Carasiti declined the offer and accepted a baseball scholarship to St. John's University in Queens, New York. In 2011, he played collegiate summer baseball in the Cape Cod Baseball League for the Yarmouth-Dennis Red Sox. Carasiti helped St. John's win its record seventh 2012 Big East Conference baseball tournament with a 7–3 championship game victory against USF on May 27, 2012.  Carasiti was named the Tournament Most Outstanding Player, earning the win in two of his team's four games.

Professional career

Colorado Rockies 
On June 5, 2012, Carasiti was drafted by the Colorado Rockies in the sixth round as the 194th pick in the 2012 Major League Baseball draft.

In 2016, most of which he pitched for the Hartford Yard Goats for whom he was 0–2 with a 2.31 ERA with a league-leading 29 saves, he was named a mid-season Eastern League All Star, a post-season All Star, and an MiLB.com Organization All Star.
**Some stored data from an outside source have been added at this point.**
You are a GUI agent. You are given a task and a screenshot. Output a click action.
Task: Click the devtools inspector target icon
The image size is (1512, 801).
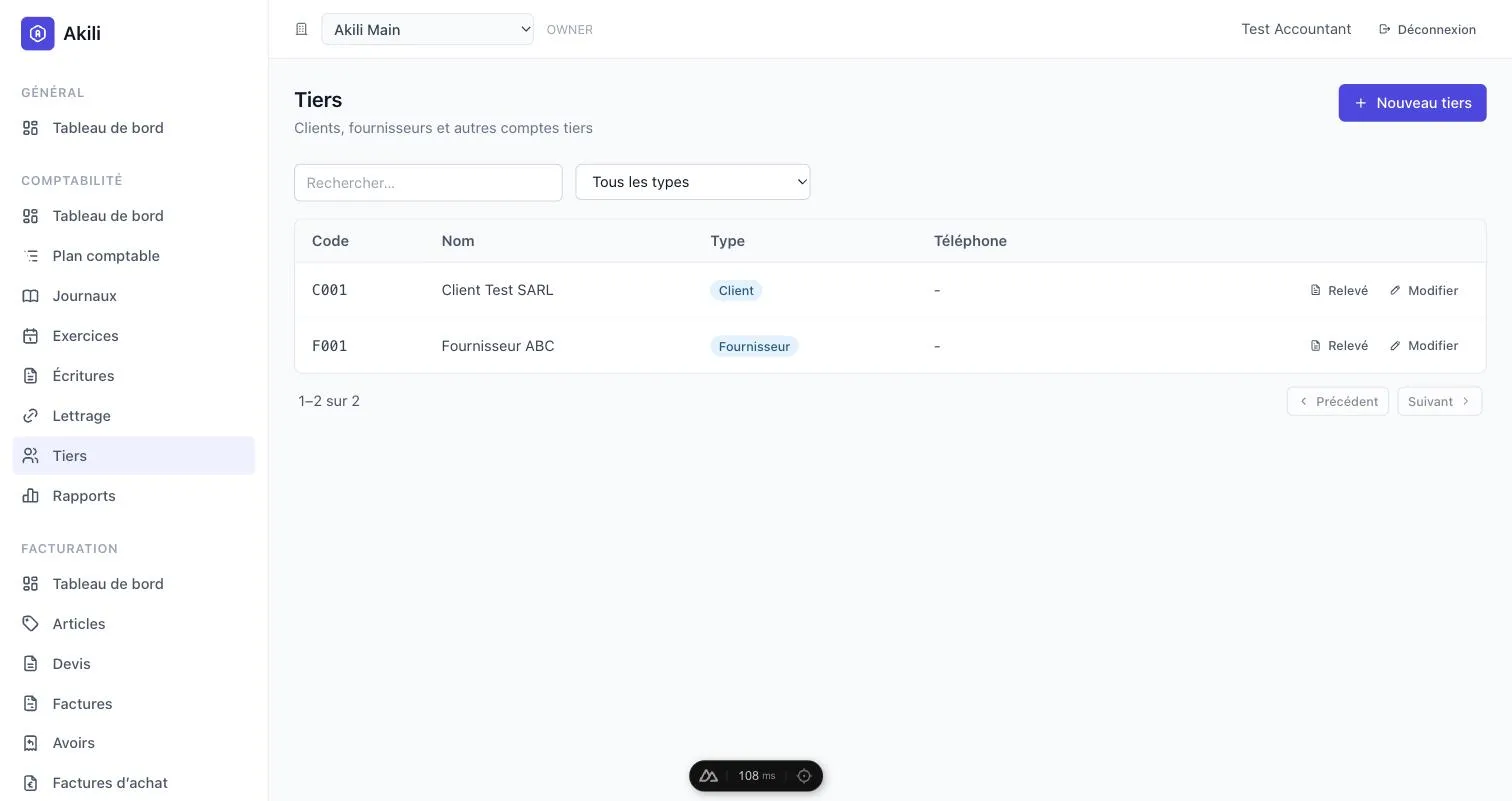pyautogui.click(x=804, y=776)
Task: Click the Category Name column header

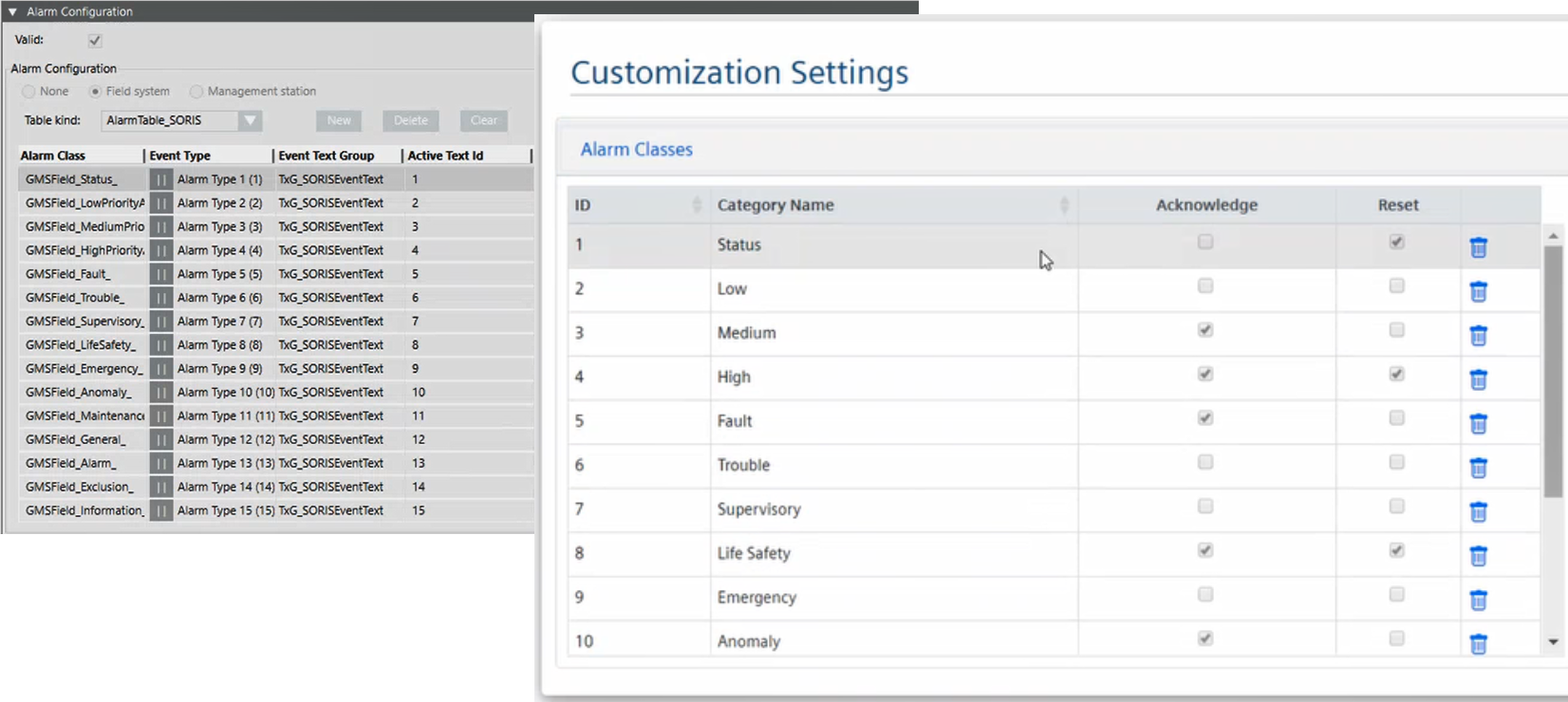Action: click(x=775, y=205)
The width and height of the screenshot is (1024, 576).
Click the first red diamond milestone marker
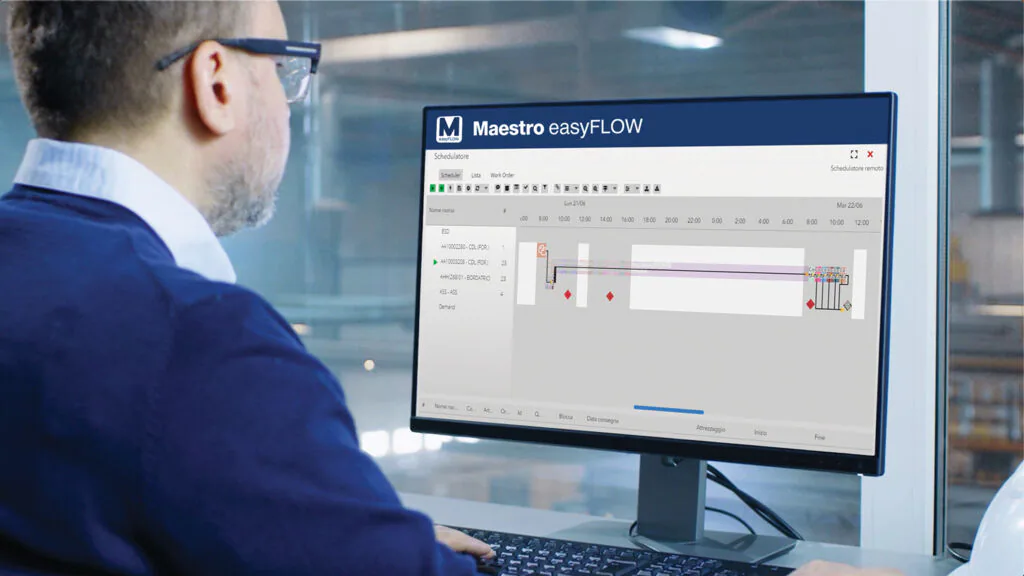[x=567, y=295]
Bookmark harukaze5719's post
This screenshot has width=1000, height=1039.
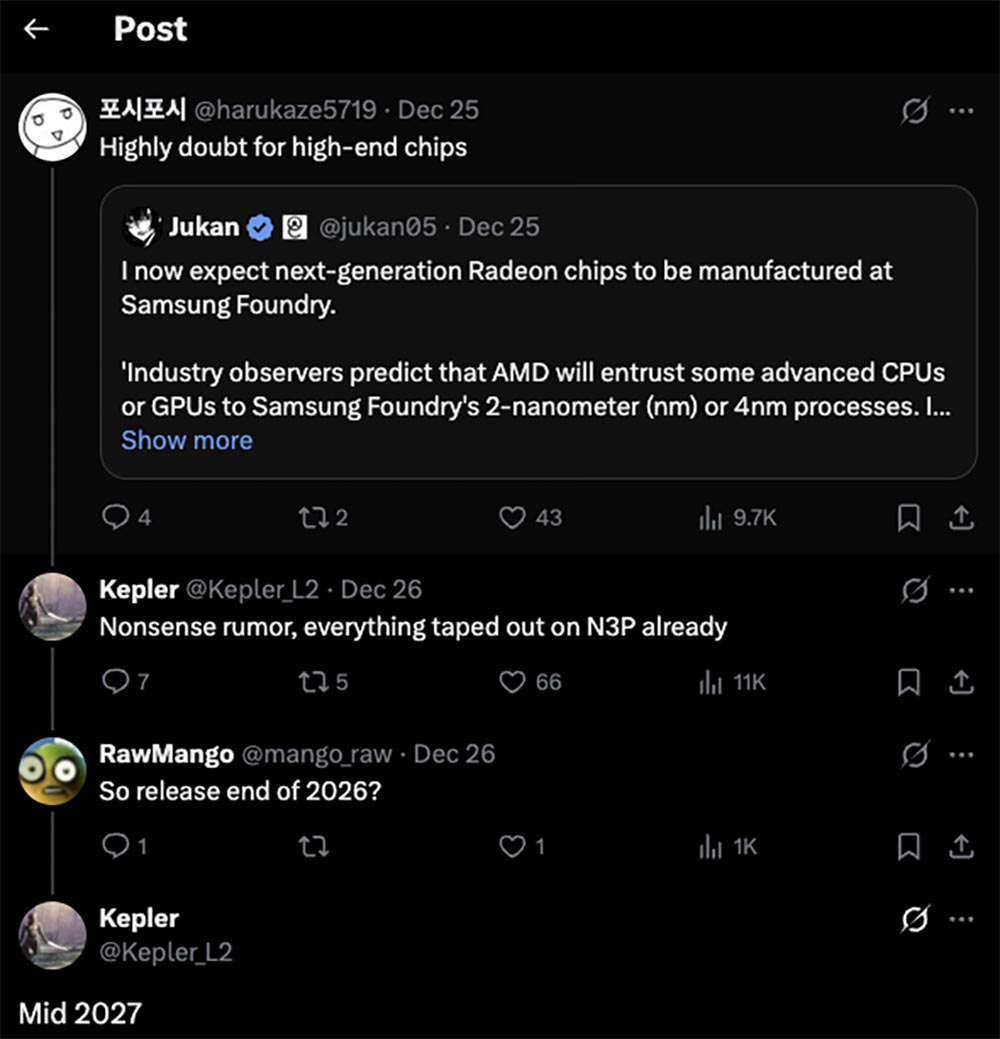pos(908,517)
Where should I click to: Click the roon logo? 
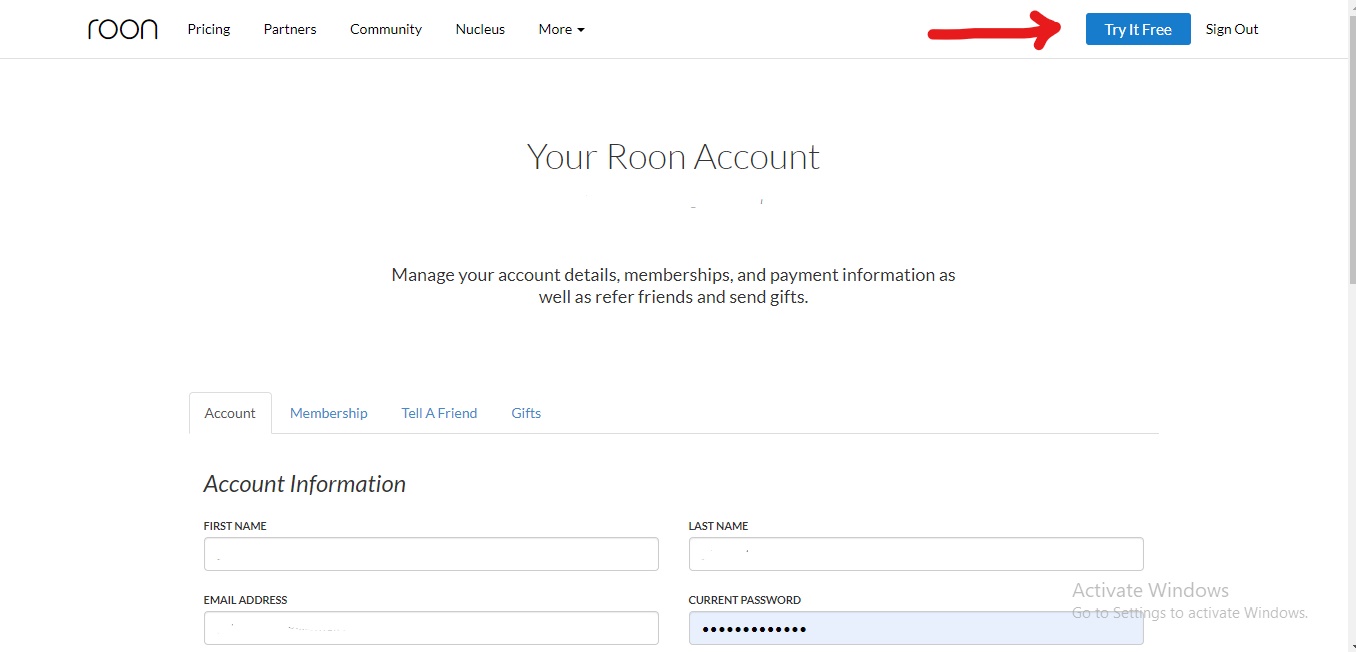pos(122,29)
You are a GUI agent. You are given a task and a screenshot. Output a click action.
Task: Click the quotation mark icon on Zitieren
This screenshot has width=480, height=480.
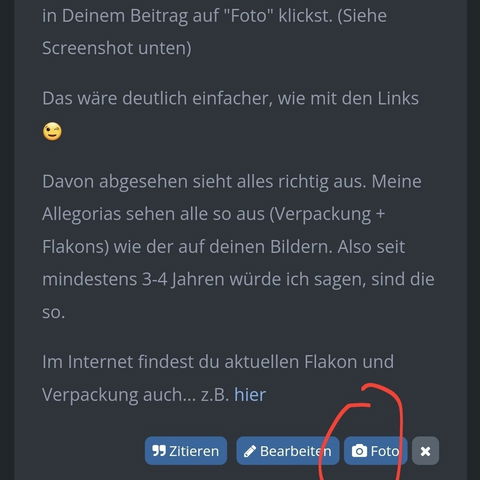(159, 451)
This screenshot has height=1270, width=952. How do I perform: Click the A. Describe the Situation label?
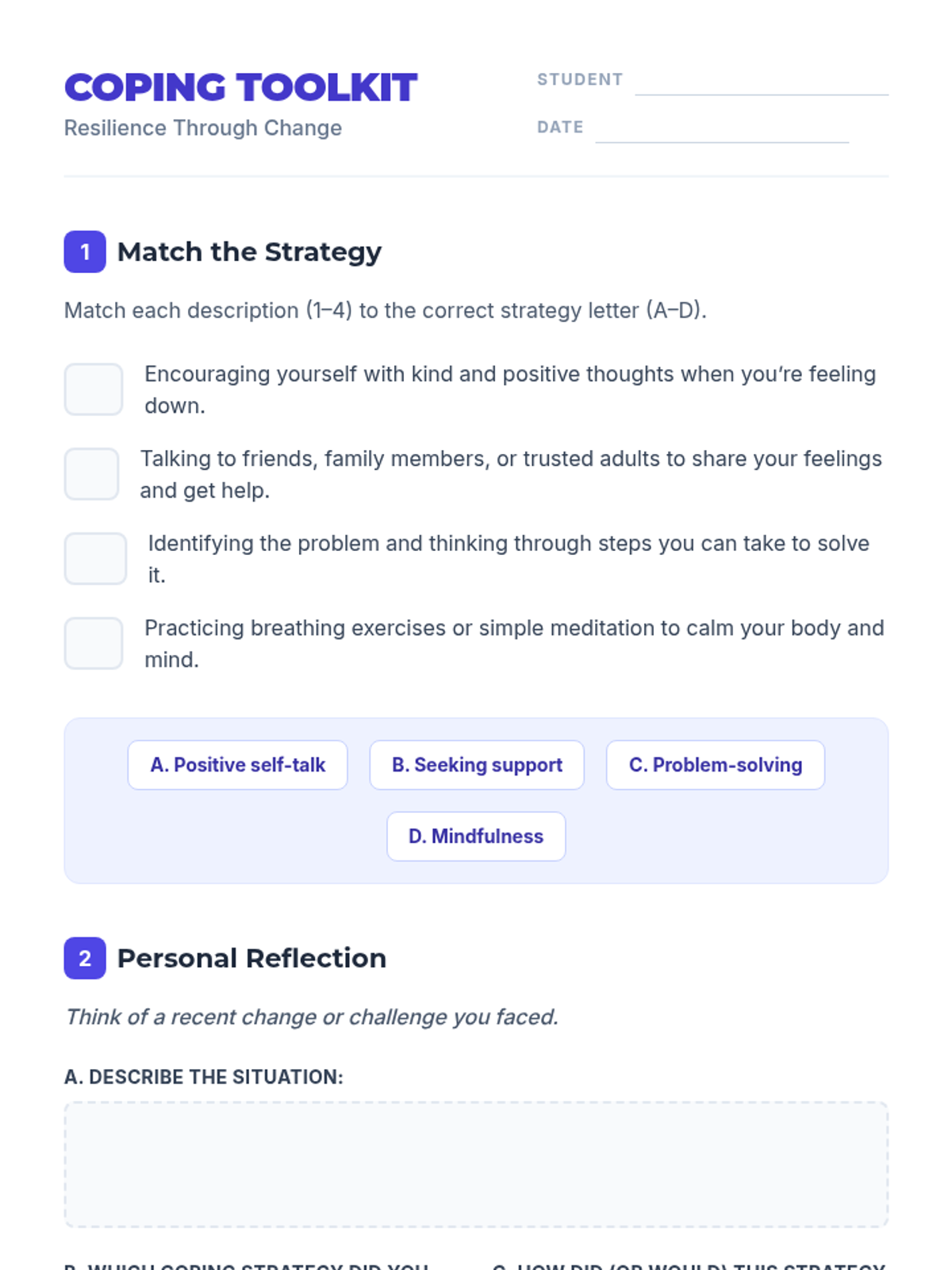[x=204, y=1077]
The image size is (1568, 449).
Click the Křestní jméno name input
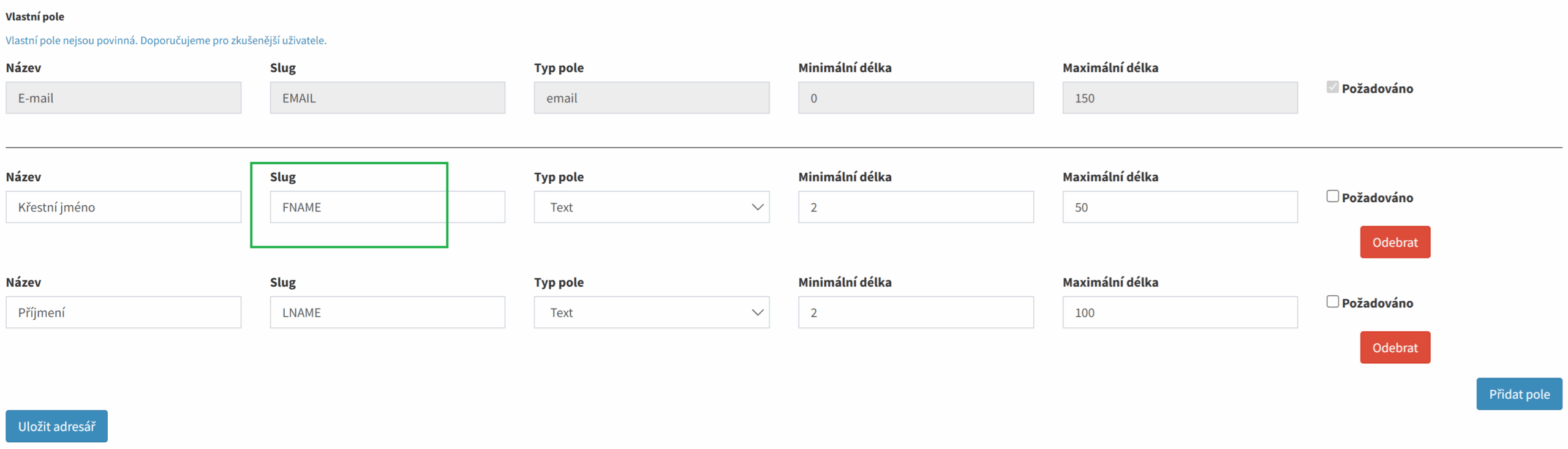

Carasiti was called up by the Rockies on August 12, 2016, making his MLB debut the same day pitching 2 innings in relief in the Rockies 10–6 loss to the Philadelphia Phillies. On December 15, 2016, Carasiti signed a minor league contract with the Rockies that included an invitation to 2017 spring training.

Chicago Cubs 
In 2017 he was named a mid-season Pacific Coast League All Star. On June 26, 2017, Carasiti was traded to the Chicago Cubs for Zac Rosscup. He had his contract purchased on November 6, 2017, but was released on December 1 to pursue playing in Japan.

Tokyo Yakult Swallows 
On December 5, 2017, Carasiti signed with the Tokyo Yakult Swallows of Nippon Professional Baseball (NPB). He became a free agent following the 2018 season.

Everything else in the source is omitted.